显然,这是一种防御措施,设计用于当原型不那么有趣的函数实际上是一个可变函数时,正如@Jester的回答所解释的那样。
Note though that this explanation does not hold any water from the point of view of standard C language.
但是请注意,从标准C语言的观点来看,这种解释是站不住脚的。
Since the beginning of standardized times (C89/90) C language explicitly required all variadic functions to be declared with prototype before the point of the call. Calling a non-prototyped variadic function triggers undefined behavior in standard C. So, formally, compilers do not have to accommodate the possibility of fun
being variadic - if it is, the behavior would be undefined anyway.

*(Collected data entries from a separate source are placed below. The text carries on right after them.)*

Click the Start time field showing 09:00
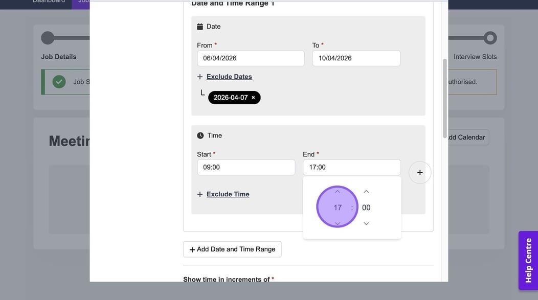 pos(246,167)
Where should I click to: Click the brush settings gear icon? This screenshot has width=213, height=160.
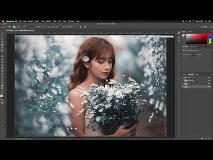point(81,27)
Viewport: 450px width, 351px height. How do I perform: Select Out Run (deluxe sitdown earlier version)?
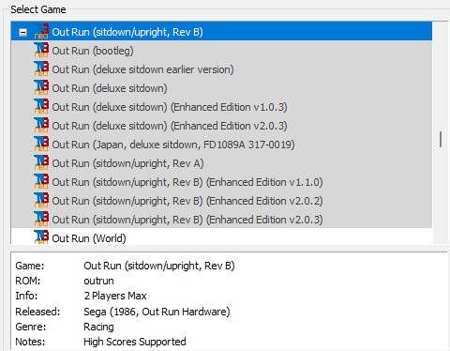(143, 69)

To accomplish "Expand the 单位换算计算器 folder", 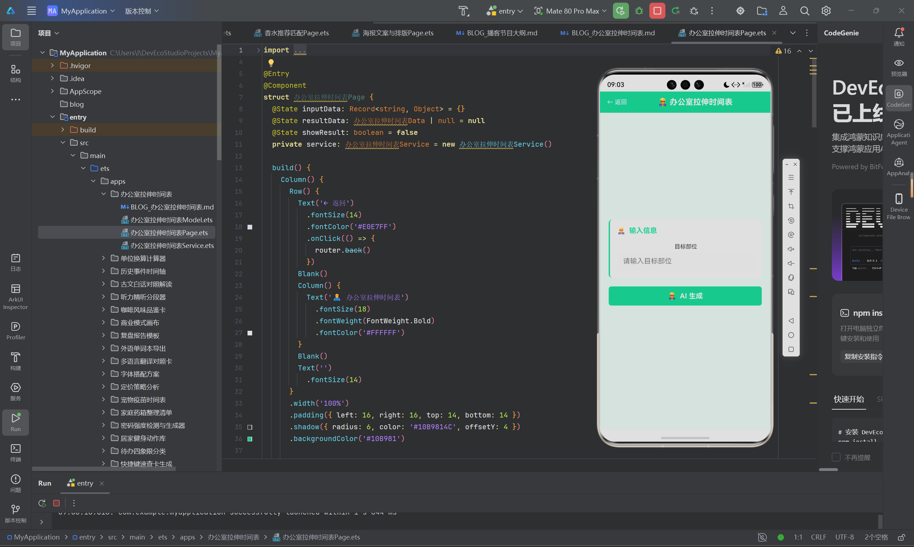I will [x=104, y=258].
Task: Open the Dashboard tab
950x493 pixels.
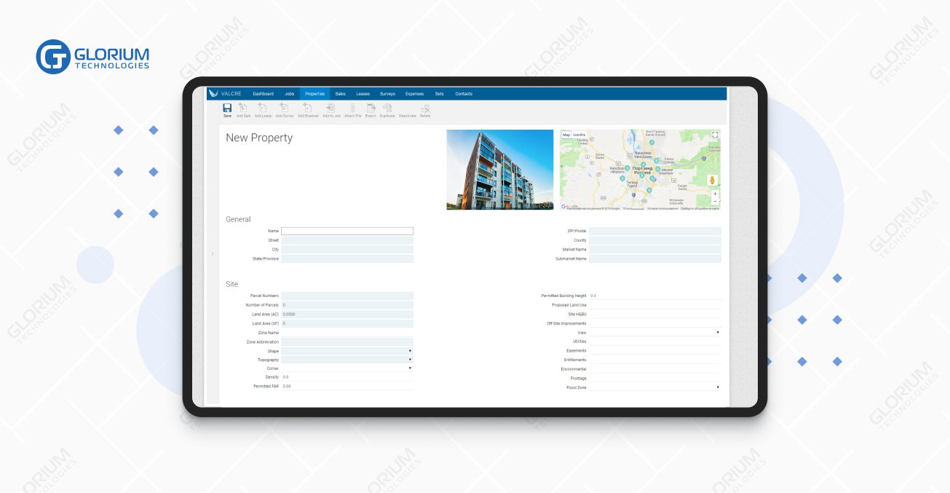Action: pos(263,94)
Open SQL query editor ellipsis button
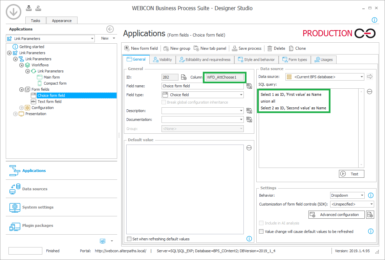 click(369, 92)
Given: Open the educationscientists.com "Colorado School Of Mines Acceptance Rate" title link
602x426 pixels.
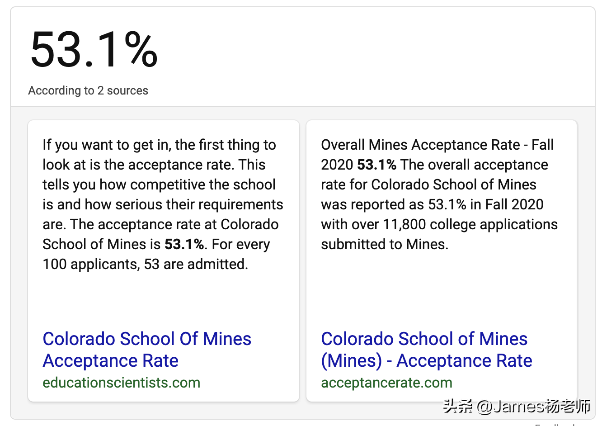Looking at the screenshot, I should tap(146, 349).
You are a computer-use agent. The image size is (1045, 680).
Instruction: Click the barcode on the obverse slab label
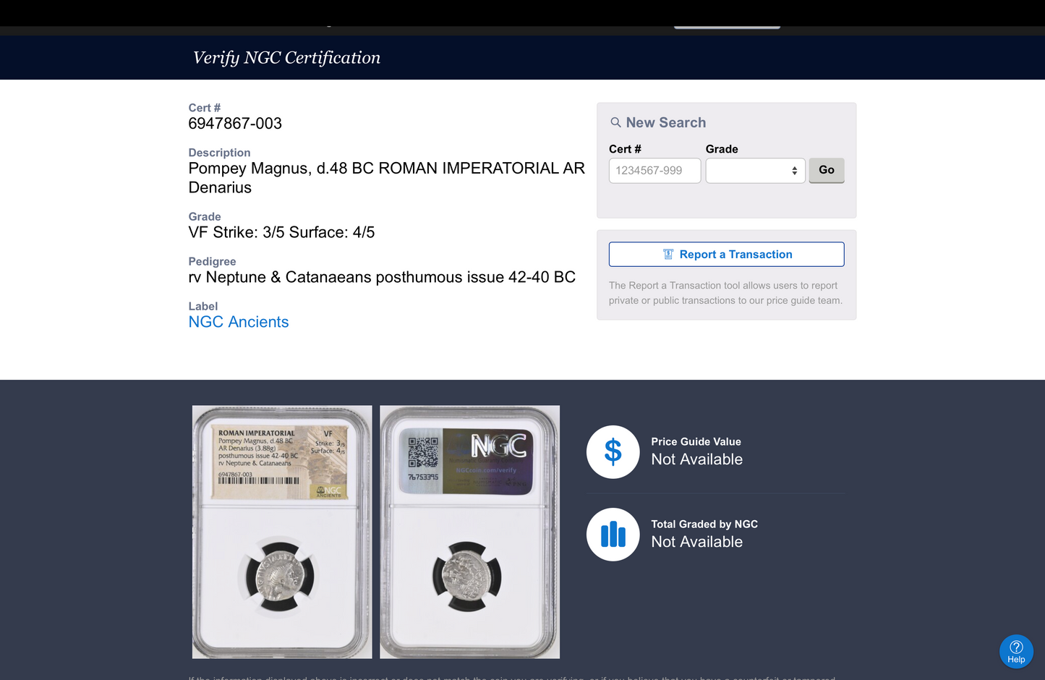(x=258, y=481)
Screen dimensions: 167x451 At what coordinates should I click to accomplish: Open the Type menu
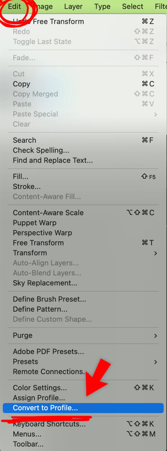point(102,6)
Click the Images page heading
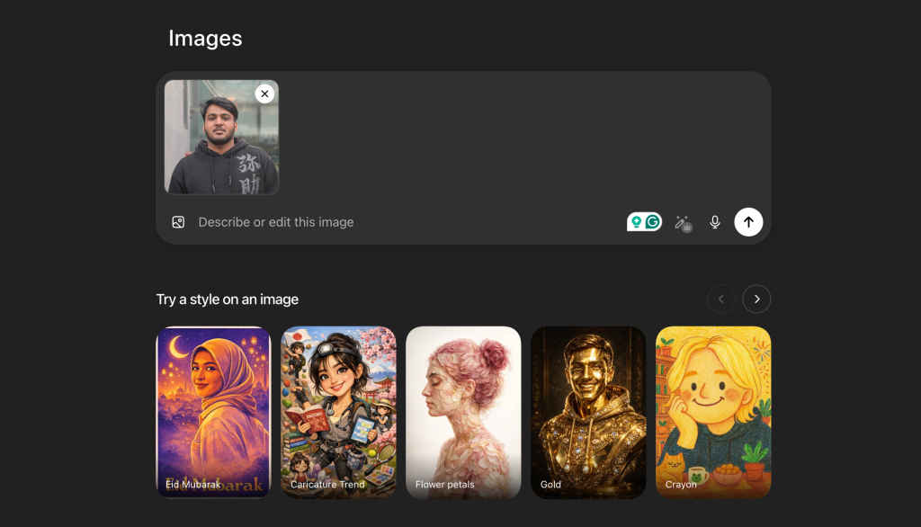921x527 pixels. tap(205, 39)
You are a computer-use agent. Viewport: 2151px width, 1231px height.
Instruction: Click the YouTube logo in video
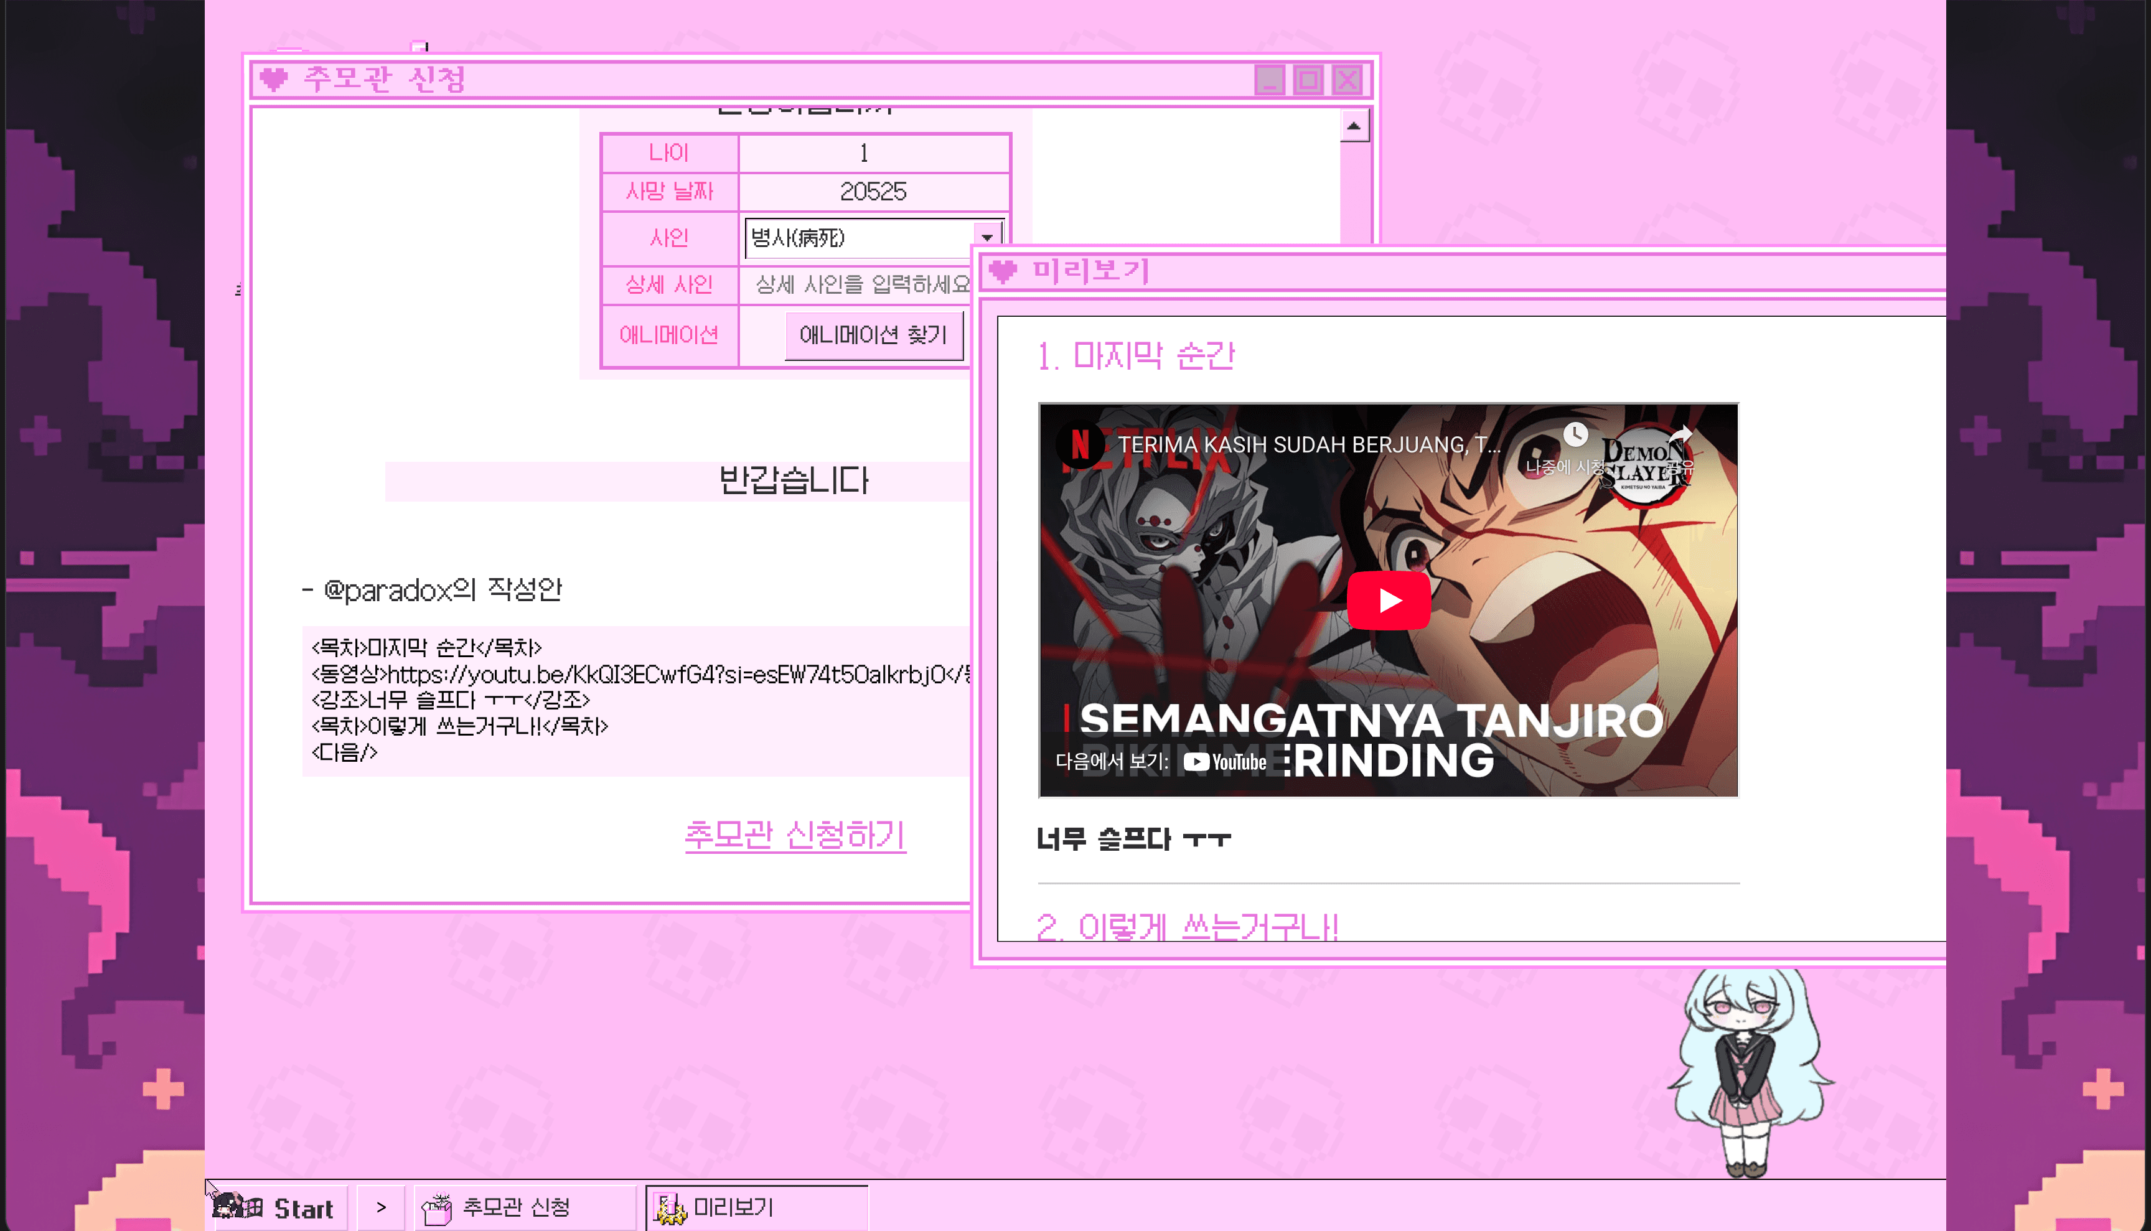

由于标准化时间(C89/90)的开始,C语言明确要求在调用点之前用prototype声明所有的变量函数。在标准c中,调用一个非原型的变量值函数会触发未定义的行为。因此,正式地说,编译器不需要考虑到将乐趣转化为变量值的可能性。
Moreover, as @John Bollinger noted in the comments, according to the C standard, a non-prototype int fun()
declaration actually precludes further variadic prototype declarations of fun
. I.e. a variadic function cannot be legally pre-declared as a ()
function. That would be another reason why the above non-prototype declaration is sufficient for the compiler to assume that fun
cannot possibly be variadic.
此外,正如@John Bollinger在评论中指出的那样,根据C标准,一个非原型的int fun()声明实际上排除了进一步的可变因素原型声明的乐趣。例如,变量函数不能被合法地预先声明为()函数。这就是为什么上面的非原型声明对于编译器来说是足够的,可以假设乐趣不可能是可变的。
This could actually be a legacy feature, designed to support pre-standard C code, where pre-declaring variadic functions with prototype was not required.
这实际上可能是一个遗留特性,旨在支持标准前C代码,其中不需要使用prototype预先声明变量函数。